▶ PASSAGE:
☆ ☆ ☆ ☆ ☆

The LG G Watch (model W100, codenamed Dory) is an Android Wear-based smartwatch announced and released by LG and Google on June 25, 2014. It was released along with the Samsung Gear Live as launch devices for Android Wear, a modified version of Android designed specifically for smartwatches and other wearables. It is compatible with all smartphones running Android 4.3 or higher that support Bluetooth LE. 

G Watch is, as of June 2014, only available in the United States and Canada at US$229 or in the United Kingdom for £159 on the Google Play Store. As of July 2014 the G Watch was also made available in Australia, France, Germany, India, Ireland, Italy, Japan, South Korea, and Spain.

The G Watch R is a variant featuring a round face and an OLED screen.

Hardware
The G Watch has IP67 certification for dust and water resistance. It has a user-replaceable buckle-based strap. The watch has no buttons. 
It uses an always-on rectangular shaped display.

☆ ☆ ☆ ☆ ☆

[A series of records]
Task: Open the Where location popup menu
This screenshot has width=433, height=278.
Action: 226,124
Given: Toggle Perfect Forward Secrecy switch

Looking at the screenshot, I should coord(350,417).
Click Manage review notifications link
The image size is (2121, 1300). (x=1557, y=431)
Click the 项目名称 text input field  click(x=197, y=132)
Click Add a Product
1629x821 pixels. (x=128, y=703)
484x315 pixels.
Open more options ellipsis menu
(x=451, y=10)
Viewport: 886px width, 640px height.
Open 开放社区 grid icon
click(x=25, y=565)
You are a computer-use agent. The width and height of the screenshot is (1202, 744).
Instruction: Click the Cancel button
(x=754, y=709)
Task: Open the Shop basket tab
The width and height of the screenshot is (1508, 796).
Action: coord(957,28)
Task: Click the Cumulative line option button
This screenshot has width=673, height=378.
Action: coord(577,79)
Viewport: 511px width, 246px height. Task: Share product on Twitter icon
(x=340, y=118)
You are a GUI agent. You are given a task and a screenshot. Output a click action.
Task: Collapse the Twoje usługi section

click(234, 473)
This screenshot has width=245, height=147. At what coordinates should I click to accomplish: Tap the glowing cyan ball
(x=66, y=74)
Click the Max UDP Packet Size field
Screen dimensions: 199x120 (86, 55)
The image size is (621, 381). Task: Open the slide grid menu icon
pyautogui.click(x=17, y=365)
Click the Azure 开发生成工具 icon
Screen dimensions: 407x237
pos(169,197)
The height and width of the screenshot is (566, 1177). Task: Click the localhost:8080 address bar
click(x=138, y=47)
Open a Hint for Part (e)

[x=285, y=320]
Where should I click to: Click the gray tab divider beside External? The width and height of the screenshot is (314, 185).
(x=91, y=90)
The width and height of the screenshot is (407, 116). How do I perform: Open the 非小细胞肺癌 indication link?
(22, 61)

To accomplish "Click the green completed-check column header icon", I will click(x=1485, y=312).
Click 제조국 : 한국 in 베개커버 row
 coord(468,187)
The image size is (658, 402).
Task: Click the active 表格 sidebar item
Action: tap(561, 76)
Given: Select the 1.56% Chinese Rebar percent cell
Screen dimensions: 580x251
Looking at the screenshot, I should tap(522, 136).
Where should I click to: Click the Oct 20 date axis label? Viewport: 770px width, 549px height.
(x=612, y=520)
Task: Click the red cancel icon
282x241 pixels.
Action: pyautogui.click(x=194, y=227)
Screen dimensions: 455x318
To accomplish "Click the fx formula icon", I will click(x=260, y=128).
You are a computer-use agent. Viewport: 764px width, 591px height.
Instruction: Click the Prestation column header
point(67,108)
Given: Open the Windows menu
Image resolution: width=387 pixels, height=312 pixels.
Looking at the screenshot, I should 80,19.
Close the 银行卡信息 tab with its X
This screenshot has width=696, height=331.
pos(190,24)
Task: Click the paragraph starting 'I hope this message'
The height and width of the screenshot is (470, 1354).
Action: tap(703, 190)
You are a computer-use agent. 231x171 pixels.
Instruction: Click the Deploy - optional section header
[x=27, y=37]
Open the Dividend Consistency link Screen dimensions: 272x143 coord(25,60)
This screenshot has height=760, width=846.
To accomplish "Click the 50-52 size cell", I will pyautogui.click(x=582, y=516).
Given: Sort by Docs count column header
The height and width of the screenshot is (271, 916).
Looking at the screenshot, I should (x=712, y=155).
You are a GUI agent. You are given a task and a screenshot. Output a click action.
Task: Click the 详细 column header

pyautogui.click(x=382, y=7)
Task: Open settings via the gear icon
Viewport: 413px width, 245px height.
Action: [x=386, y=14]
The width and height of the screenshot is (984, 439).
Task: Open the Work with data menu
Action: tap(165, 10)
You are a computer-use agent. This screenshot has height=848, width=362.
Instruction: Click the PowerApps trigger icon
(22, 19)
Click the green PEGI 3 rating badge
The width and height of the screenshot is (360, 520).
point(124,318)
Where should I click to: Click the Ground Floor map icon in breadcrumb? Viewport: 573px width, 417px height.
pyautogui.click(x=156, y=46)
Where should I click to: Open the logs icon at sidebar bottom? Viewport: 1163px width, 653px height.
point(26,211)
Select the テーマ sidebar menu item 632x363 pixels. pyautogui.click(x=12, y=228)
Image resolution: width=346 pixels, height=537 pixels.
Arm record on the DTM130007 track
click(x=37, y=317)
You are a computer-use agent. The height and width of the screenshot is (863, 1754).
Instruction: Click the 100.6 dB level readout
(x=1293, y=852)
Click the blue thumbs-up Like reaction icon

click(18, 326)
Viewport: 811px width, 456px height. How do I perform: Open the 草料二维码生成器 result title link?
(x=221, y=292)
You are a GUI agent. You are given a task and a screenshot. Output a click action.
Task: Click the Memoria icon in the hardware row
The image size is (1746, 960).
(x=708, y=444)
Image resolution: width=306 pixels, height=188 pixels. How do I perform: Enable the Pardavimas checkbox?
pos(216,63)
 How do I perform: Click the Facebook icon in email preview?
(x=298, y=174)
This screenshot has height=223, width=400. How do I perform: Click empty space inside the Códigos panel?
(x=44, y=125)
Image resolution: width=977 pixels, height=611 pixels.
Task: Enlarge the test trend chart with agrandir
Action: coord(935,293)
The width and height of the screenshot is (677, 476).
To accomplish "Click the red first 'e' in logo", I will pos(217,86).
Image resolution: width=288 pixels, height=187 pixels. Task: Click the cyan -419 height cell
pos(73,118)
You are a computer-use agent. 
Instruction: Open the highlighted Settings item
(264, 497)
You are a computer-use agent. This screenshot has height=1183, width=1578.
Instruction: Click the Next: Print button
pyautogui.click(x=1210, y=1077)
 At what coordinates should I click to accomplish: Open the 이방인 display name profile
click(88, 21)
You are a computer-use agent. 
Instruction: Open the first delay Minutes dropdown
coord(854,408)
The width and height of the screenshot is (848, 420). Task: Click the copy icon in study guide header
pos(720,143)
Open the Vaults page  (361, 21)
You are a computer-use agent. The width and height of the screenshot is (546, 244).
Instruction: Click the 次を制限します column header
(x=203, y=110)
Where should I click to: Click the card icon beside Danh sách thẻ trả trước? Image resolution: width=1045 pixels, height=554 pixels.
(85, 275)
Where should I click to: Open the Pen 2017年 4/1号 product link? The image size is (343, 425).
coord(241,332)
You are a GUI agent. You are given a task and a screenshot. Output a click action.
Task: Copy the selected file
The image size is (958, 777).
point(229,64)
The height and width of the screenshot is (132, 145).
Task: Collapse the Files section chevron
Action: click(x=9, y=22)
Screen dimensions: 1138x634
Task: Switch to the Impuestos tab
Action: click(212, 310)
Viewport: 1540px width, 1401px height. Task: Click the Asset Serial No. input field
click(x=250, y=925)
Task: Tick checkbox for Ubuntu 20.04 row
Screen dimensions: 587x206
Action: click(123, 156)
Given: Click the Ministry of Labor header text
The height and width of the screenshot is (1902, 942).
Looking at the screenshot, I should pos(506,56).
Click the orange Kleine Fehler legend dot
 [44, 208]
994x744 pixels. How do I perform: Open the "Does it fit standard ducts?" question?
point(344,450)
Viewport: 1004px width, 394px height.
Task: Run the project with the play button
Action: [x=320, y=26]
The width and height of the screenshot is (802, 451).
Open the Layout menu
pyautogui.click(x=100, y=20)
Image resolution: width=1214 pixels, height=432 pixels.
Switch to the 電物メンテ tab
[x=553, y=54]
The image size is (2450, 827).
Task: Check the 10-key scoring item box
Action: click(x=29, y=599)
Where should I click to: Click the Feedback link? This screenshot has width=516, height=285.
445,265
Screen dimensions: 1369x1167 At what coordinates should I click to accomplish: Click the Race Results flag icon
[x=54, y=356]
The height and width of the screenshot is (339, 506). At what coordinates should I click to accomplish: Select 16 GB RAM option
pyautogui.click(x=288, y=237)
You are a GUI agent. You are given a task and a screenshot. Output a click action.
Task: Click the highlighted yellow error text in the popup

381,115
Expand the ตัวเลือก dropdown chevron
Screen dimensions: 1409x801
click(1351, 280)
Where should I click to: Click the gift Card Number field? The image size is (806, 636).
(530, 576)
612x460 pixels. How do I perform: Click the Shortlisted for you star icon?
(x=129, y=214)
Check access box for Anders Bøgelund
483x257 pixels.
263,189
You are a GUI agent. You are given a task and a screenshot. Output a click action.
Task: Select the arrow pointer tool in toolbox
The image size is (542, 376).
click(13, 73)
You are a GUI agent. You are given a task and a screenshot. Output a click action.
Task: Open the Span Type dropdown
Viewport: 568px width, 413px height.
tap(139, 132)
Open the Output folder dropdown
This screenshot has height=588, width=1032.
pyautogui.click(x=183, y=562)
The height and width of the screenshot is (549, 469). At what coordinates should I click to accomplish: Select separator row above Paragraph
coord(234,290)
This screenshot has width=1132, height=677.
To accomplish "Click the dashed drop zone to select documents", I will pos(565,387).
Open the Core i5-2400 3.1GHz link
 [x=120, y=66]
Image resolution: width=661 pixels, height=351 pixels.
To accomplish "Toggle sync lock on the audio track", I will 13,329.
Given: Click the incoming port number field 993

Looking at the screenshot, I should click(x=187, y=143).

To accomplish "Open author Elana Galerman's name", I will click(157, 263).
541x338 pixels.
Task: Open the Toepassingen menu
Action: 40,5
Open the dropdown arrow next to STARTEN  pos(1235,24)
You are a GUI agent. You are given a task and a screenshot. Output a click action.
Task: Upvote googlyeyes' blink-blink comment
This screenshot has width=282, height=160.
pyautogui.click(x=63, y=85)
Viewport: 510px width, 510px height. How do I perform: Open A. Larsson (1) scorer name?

☆ ☆ ☆ ☆ ☆

▶ STATED PROBLEM A: Do these statements agree with the G Watch passage? For each, answer yes or no and quote the deciding words. (i) The G Watch was announced on June 25, 2014. (ii) The watch has two buttons. (iii) In the United Kingdom, the G Watch sold for US$229.
▶ STATED PROBLEM B: Rewrite the paragraph of the G Watch passage that begins "G Watch is, as of June 2014" as a short bulleted list, keeping its main facts.
The records are separate material, unrelated to the text above them.

▶ PROBLEM SOLUTION A:
(i) Yes: "announced and released by LG and Google on June 25, 2014"
(ii) No: "The watch has no buttons."
(iii) No: "in the United Kingdom for £159"

▶ PROBLEM SOLUTION B:
- June 2014: available on the Google Play Store only in the United States and Canada (US$229) and the United Kingdom (£159)
- July 2014: also available in Australia, France, Germany, India, Ireland, Italy, Japan, South Korea, and Spain